→ TASK DESCRIPTION:
Tally the lines in the entries below that contain the string "pixels", treating uppercase and lowercase as different. Reply with the number alone.

→ DATA SHOWN:

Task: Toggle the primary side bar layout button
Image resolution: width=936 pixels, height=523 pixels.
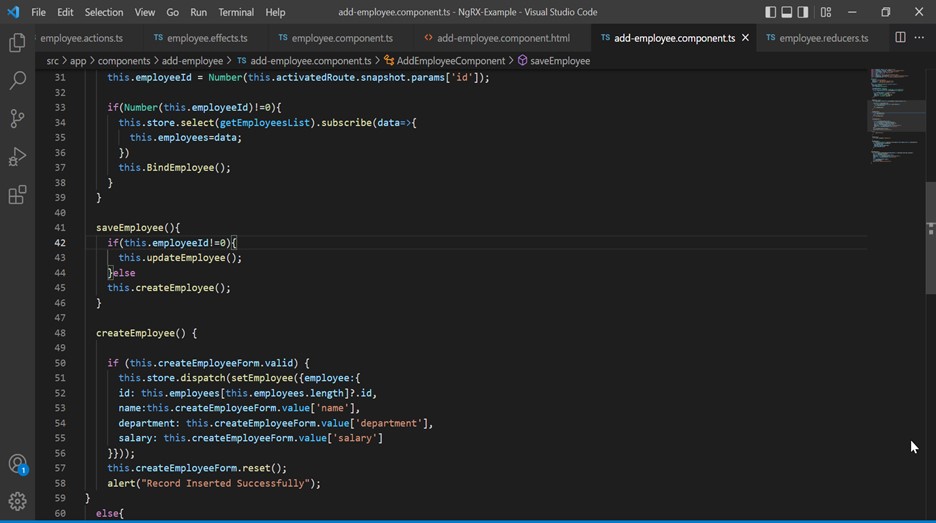Action: click(x=770, y=12)
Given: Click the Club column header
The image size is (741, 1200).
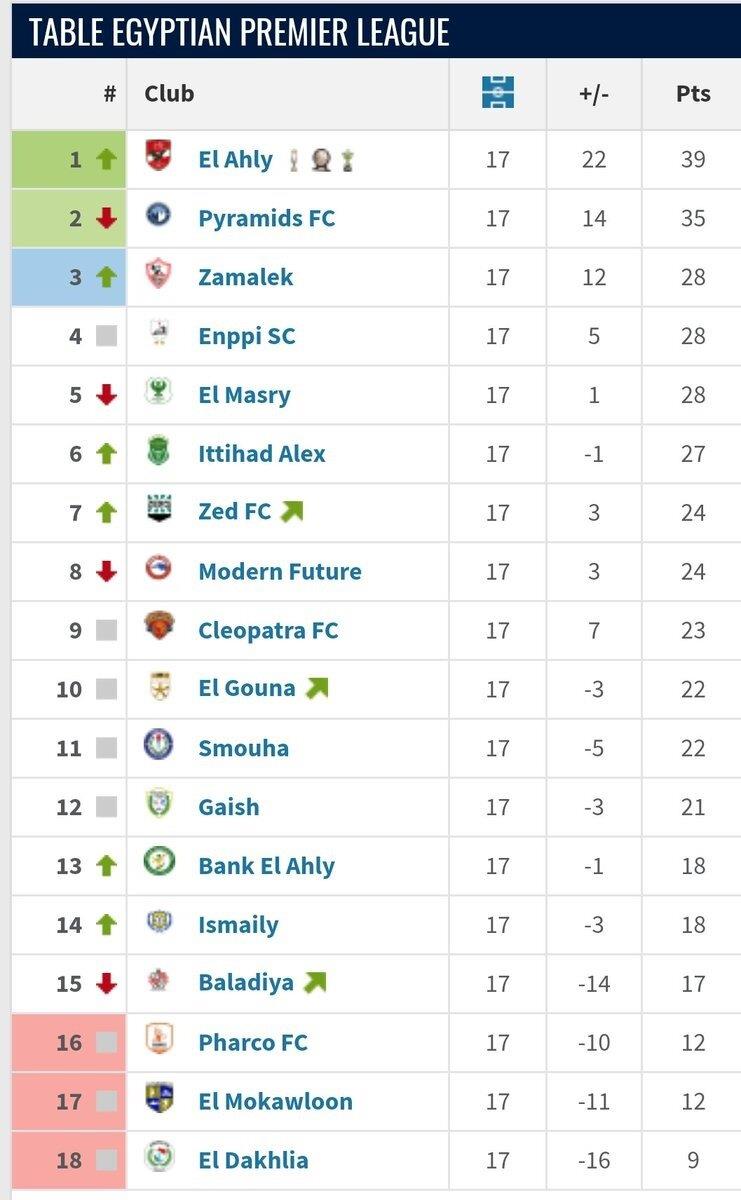Looking at the screenshot, I should coord(169,94).
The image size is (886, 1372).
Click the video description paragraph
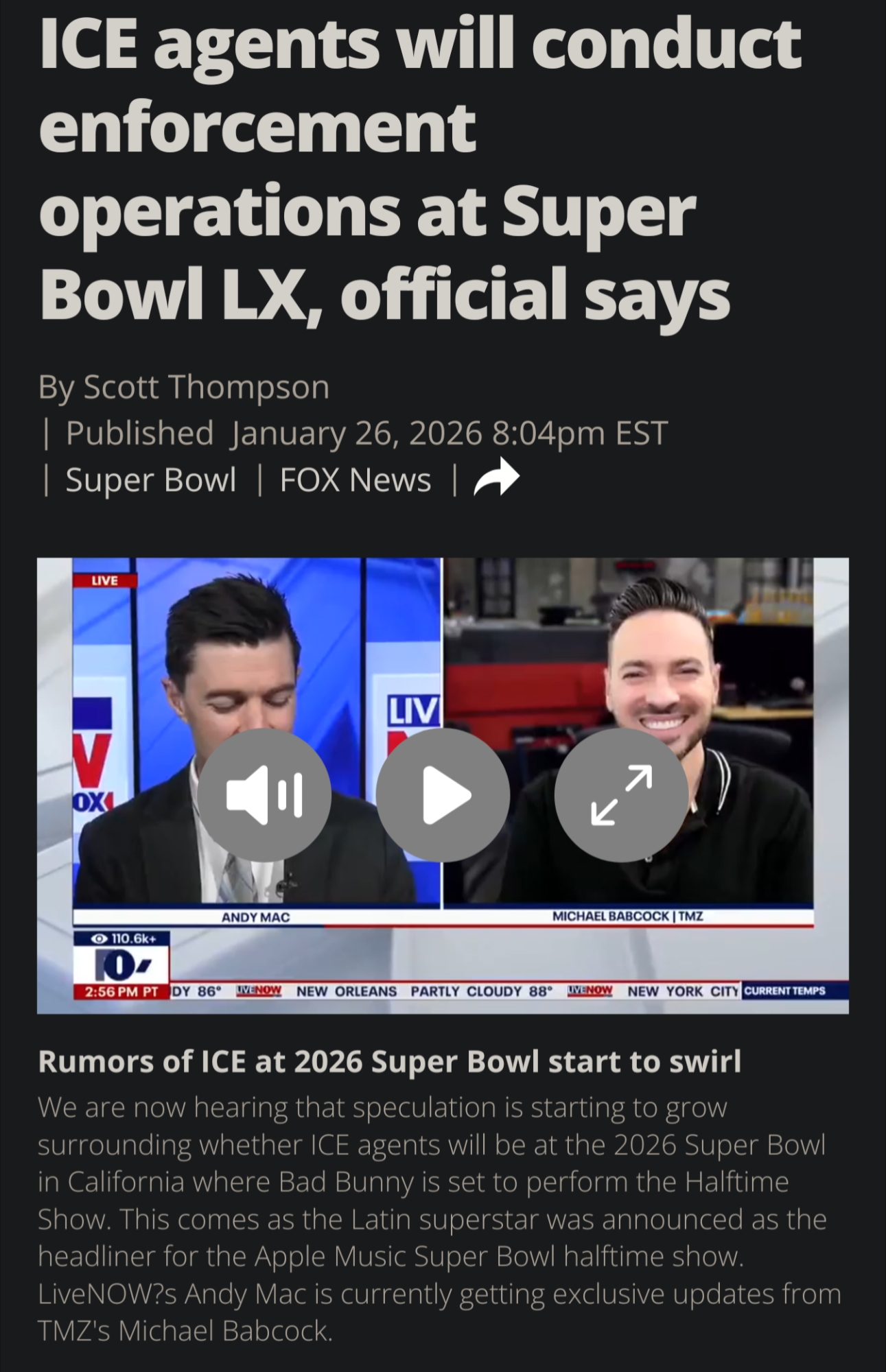439,1219
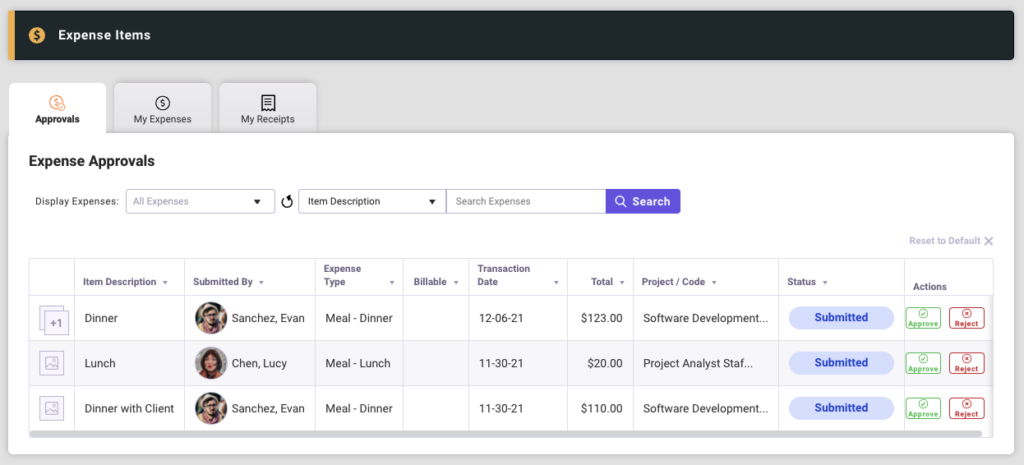Reject the $20.00 Lunch expense
1024x465 pixels.
tap(966, 363)
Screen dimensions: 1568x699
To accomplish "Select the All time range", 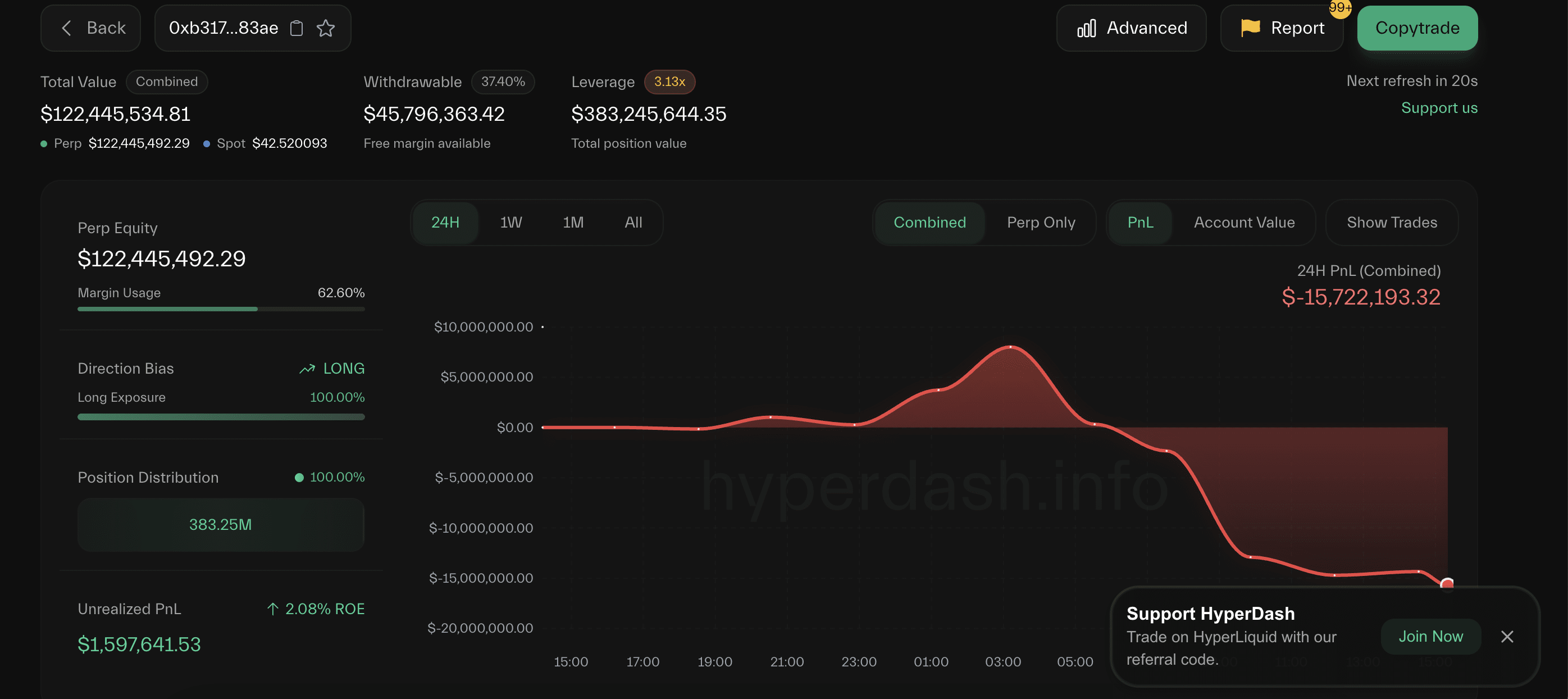I will point(633,223).
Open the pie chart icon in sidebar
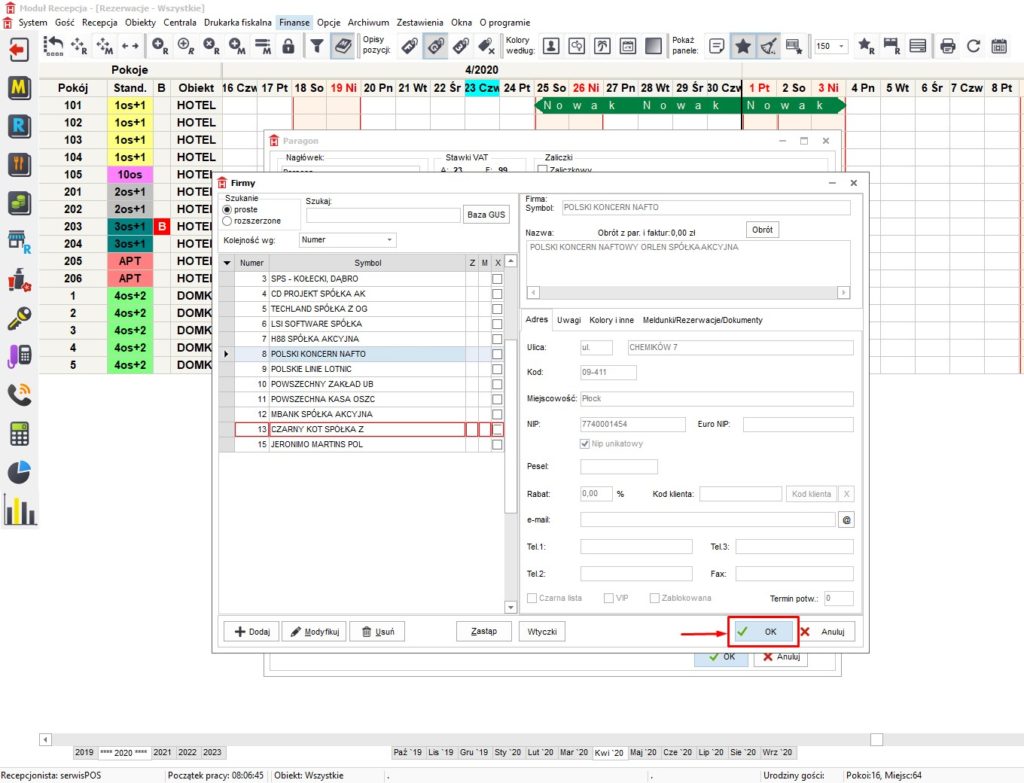Screen dimensions: 1024x783 point(18,471)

→ RESULT FOR THIS TASK:
2